Бриллиант в мешке | страница 4



– Я к тебе обращаюсь, а ты не отвечаешь. Порядок, по-твоему?

Кладет руку мне на спину, как раз туда, где сегодня особенно болит, она всегда это знает не спрашивая, гладит, массирует, говорит тихонько:

– Давай, Мишенька, спать. Хозяина не было, а с официантами что говорить. Завтра схожу.

Я еще ругаюсь, но лень, а она гладит, гладит, незаметно и заснул.

И так каждую ночь. Музыку немного прикрутили, и расходиться стали чуть раньше, но про ножки железные понимать не желают, и заснуть раньше часу-полвторого все равно невозможно. Но ведь и утром подольше не поспишь! Где-то около восьми все начинается сначала. Эти официанты, может, и ночуют там, в ресторане. Сперва они моют свою площадку из шланга, и криком при этом общаются. Тут я еще пытаюсь дремать. И сразу тащат эти проклятые столы-стулья из помещения обратно на площадку, и все волоком. Тут уж я просыпаюсь, как от стрельбы. Чтобы днем поспать, под музыку и пение, вообще говорить нечего.

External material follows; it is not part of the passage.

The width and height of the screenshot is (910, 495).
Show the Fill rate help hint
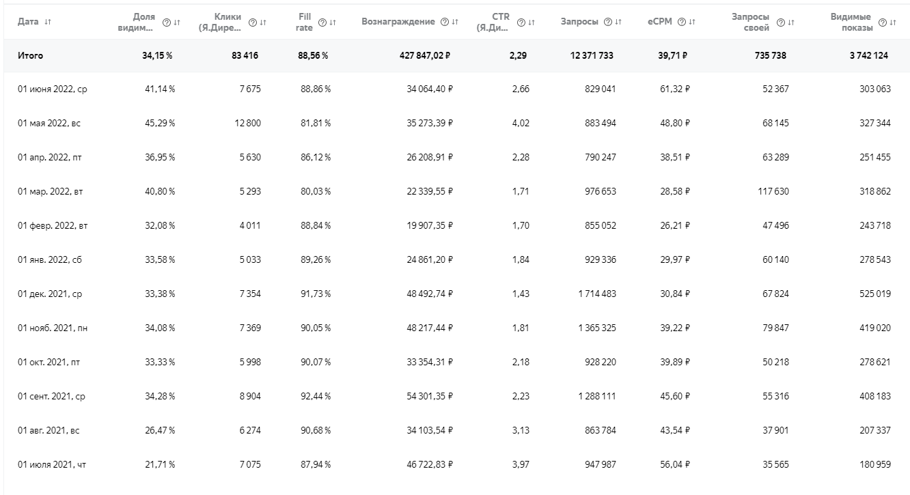coord(322,23)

Я в полицию все-таки позвонил, пожаловался. Что, спрашивают, безобразие какое-нибудь, драки? Нет, говорю, но музыка очень громкая, и потом убирают с грохотом. Музыку, отвечают, до одиннадцати имеют право. Если позже будут, сообщи. А про столы-стулья, про крики сказали, ты с ними сам по-хорошему договорись. Сам понимаешь, центр, какая уж там тишина. Или, говорят, вставь двойные стекла.

Жизнь моя, до сих пор в общем-то очень благополучная, вся пошла наперекосяк. Тане легче, она за день намотается и спит, а мне сна нужно много, сон для меня одно из главных удовольствий, но при этом очень хрупкий, и не выспаться для меня – гибель.

Я ведь как до сих пор жил? Размеренно. Врачи и там всегда говорили, и здесь говорят, что ровное, спокойное настроение для меня главное лечение. Вот я себе смолоду все в жизни и распланировал. И более-менее все шло по плану, а что не шло – не обращал внимания, и все. Ответственности особой на себя брать не приходилось, опять-таки спасибо болезни, с инвалида какой спрос? Если только он ухитряется кое-как жить и функционировать, уже ахи и умиление – надо же, инвалид, а совсем как человек. Другие некоторые, вроде меня больные, оскорбляются, считают такой подход за унижение, а по мне, так очень удобно, для нервов очень хорошо.

Вот, например, дети. Сделать я их сумел, сына и дочку, а возиться с ними – никто от меня и не ждал, наоборот, только удивляются, как такой больной таких славных, здоровых деток сделал, честь ему и хвала, молодец, не подвел женщину, дал ей, что требуется. Не знают, что болезнь моя это дело ничуть не затрагивает, я и сейчас вполне могу, только в смысле позиции сильное неудобство, но моя приспосабливается.